R/learn_DAG.R
In BCDAG: Bayesian Structure and Causal Learning of Gaussian Directed Graphs

Documented in learn_DAG

#' MCMC scheme for Gaussian DAG posterior inference
#'
#' This function implements a Markov Chain Monte Carlo (MCMC) algorithm for structure learning of Gaussian
#' DAGs and posterior inference of DAG model parameters
#'
#' Consider a collection of random variables \eqn{X_1, \dots, X_q} whose distribution is zero-mean multivariate Gaussian with covariance matrix Markov w.r.t. a Directed Acyclic Graph (DAG).
#' Assuming the underlying DAG is unknown (model uncertainty), a Bayesian method for posterior inference on the joint space of DAG structures and parameters can be implemented.
#' The proposed method assigns a prior on each DAG structure through independent Bernoulli distributions, \eqn{Ber(w)}, on the 0-1 elements of the DAG adjacency matrix.

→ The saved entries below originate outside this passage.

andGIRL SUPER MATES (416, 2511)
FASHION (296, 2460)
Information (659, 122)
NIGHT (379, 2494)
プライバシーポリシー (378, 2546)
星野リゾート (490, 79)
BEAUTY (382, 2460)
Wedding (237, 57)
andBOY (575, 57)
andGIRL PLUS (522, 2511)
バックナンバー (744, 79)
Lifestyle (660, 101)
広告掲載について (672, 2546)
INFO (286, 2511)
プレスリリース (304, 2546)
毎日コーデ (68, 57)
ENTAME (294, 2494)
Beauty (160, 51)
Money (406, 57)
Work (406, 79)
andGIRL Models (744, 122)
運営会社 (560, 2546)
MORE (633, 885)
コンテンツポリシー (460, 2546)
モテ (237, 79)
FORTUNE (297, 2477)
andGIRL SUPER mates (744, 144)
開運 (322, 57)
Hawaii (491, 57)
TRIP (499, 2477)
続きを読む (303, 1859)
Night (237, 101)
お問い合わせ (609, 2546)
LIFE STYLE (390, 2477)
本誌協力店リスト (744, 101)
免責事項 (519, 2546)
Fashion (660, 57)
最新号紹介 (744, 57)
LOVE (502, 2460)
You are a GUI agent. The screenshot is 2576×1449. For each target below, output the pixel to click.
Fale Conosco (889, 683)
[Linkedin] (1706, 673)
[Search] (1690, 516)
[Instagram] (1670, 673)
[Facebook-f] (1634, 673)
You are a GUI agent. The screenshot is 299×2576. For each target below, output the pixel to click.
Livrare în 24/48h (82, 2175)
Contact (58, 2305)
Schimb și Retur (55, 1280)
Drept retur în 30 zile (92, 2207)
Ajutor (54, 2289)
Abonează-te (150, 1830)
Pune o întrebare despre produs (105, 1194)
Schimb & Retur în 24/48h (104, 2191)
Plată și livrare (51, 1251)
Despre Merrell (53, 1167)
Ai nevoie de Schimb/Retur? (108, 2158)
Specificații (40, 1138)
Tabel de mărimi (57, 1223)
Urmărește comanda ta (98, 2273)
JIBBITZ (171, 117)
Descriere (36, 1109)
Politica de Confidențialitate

#' Conditionally on a given DAG, a prior on DAG parameters \eqn{(D,L)} (representing a Cholesky-type reparameterization of the covariance matrix) is assigned through a compatible DAG-Wishart prior;
#' see also function \code{rDAGWishart} for more details.
#'
#' Posterior inference on the joint space of DAGs and DAG parameters is carried out through a Partial Analytic Structure (PAS) algorithm.
#' Two steps are iteratively performed for \eqn{s = 1, 2, ...} : (1) update of the DAG through a Metropolis Hastings (MH) scheme;
#' (2) sampling from the posterior distribution of the (updated DAG) parameters.
#' In step (1) the update of the (current) DAG is performed by drawing a new (direct successor) DAG from a suitable proposal distribution. The proposed DAG is obtained by applying a local move (insertion, deletion or edge reversal)
#' to the current DAG and is accepted with probability given by the MH acceptance rate.
#' The latter requires to evaluate the proposal distribution at both the current and proposed DAGs, which in turn involves the enumeration of
#' all DAGs that can be obtained from local moves from respectively the current and proposed DAG.
#' Because the ratio of the two proposals is approximately equal to one, and the approximation becomes as precise as \eqn{q} grows, a faster strategy implementing such an approximation is provided with
#' \code{fast = TRUE}. The latter choice is especially recommended for moderate-to-large number of nodes \eqn{q}.
#'
#' Output of the algorithm is a collection of \eqn{S} DAG structures (represented as \eqn{(q,q)} adjacency matrices) and DAG parameters \eqn{(D,L)} approximately drawn from the joint posterior.
#' The various outputs are organized in \eqn{(q,q,S)} arrays; see also the example below.
#' If the target is DAG learning only, a collapsed sampler implementing the only step (1) of the MCMC scheme can be obtained
#' by setting \code{collapse = TRUE}. In this case, the algorithm outputs a collection of \eqn{S} DAG structures only.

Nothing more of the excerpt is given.